• **Stored items from a collection**
━━━━━━
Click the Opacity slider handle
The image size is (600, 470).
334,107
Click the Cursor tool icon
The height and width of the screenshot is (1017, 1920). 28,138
━━━━━━
• **Instructions to follow**
Set down, unchanged, the line that contains "The image size is (600, 470)." together with every later line in the records, through the last one.

• **Written solution**
The image size is (600, 470).
334,107
Click the Cursor tool icon
The height and width of the screenshot is (1017, 1920). 28,138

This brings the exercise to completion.